I read 8, and one of those was an audiobook so it doesn’t really count, does it?
This is going to sound cheesy, but reading Elizabeth Gilbert’s Big Magic really changed my life in ways I don’t quite know how to quantify. Suffice it to say, I read that book at just the right moment in my life to shift my perspective towards “creative living.”
Beyond what it did for my perspective, though, I liked that it did something for me, period. I think I had forgotten that reading is not about numbers and it’s not about getting the right authors under your belt (if I told a serious literature snob that Elizabeth freaking Gilbert had changed my life they might sprain an ocular muscle rolling their eyes so hard). Reading can make you feel alive, make you question things, ease your pain, open new doors. It can be informative, it can be hysterical, it can be moving. Reading isn’t a chore that you do for the sake of doing or so that you can “say” you’ve done it. It can have utility – profound personal utility.
All that to say, I fell in love with reading again. With reading what I want to read, and reading it slowly, savoring each word without hurry, as I do.

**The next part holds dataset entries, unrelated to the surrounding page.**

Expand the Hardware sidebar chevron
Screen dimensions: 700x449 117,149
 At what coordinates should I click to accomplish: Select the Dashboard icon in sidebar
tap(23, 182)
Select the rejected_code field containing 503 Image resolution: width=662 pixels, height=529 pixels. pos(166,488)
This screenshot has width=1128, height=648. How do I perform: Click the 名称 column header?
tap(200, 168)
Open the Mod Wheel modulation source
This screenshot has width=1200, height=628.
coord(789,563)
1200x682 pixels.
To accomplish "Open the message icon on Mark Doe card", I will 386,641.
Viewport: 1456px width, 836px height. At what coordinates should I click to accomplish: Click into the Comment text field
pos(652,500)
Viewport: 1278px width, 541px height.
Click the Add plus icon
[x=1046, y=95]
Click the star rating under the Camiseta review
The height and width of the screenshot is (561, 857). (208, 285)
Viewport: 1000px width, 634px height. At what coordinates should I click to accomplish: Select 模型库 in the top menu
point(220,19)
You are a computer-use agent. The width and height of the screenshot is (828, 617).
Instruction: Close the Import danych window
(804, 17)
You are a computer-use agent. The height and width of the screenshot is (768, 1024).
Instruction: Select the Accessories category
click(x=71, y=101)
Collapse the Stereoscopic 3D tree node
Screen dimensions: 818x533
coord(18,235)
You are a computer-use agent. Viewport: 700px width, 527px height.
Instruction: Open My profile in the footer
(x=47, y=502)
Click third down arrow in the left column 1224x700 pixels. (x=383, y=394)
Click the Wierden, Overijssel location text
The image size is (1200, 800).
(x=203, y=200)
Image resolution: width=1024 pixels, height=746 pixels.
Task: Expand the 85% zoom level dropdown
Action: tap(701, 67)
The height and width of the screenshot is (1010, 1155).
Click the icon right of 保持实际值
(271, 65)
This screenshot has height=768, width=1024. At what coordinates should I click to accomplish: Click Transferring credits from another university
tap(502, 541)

Eat, Pray, Love by Elizabeth Gilbert
So… I did it. I embraced this new concept of I’ll-read-what-I-want and climbed aboard the EPL train. This book took the stay-at-home-mom world by storm a few years ago, and then there was the typical backlash that ensued and I allowed that backlash to shape my feelings for it for too long. I scoffed, but now I’m not so sure why. Sure, I can’t stand behind this book entirely. She says stupid things plenty of times (e.g. her ruminations on depression and medication made me cringe). But as I’m becoming more and more taken with the memoir genre, I’m realizing that saying stupid things is part of the deal when it comes to the best ones. The more honest and authentic, the more stupid things there will be. Indeed, I’ve written what I’ll call aspirationally memoirical pieces on here, and they are littered with evidence of my many faults, flaws, and blind spots. So, I took the evidence of Liz Gilbert’s own faults, flaws, and blind spots in stride – the book is better for them. Reading her take on faith and love and divinity, so different from anything I have ever seen or experienced, made me want to be a better person. Hell, it made me want to meditate. (Note: still cannot even sit still for longer than 30 seconds. Updates to come).
Wild by Cheryl Strayed
I felt like I could have read this book forever. When Cheryl reached the end of her hike and lovingly touched the Bridge of the Gods, I wanted her to cross it, to keep going through Washington, feeling like she belonged on the trail and fearing for her if she strayed from it (get it? You get it.)
But of course, the point of her journey was not to escape into the woods and become a hermit. It was to take a break from the world so she could find her own place within it, and we know she ended up doing just fine.
Paris, My Sweet by Amy Thomas
This book was as light, fluffy, and easy to swallow as the Parisian pastries she was writing about. It never delved too deep, but I loved reading about her expat foibles and charming bike rides nonetheless. A frothy delight, gone in a second, perfect for armchair traveling.
Bonus: Amy Thomas is (or was) a blogger!
Almost Somewhere by Suzanne Roberts
In a blurb? Three women walk through the woods and meet a lot of strange men, hurt their knees, scare off bears, and learn to trust each other.
This book described a type of female friendship that is foreign and stressful to me. They are competitive about everything. Everything! Who can hike the fastest, who can flirt the most, who can go the longest without showering. It doesn’t even make sense! If they can find ways to be weird about with each other, they will. Suzanne is writing the book with 20 years of hindsight, and peppers in since-learned wisdom throughout the story, heightening the irony of their bizarre interpersonal struggles. It is heartening that after 28 days on the trail together their bonds noticeably strengthened. I mean, they had to. I don’t think they would have made it, otherwise.
Do you have any favorite memoirs or travel pieces you’d like to share? I can’t seem to stop eating them up.
What else have you all been reading?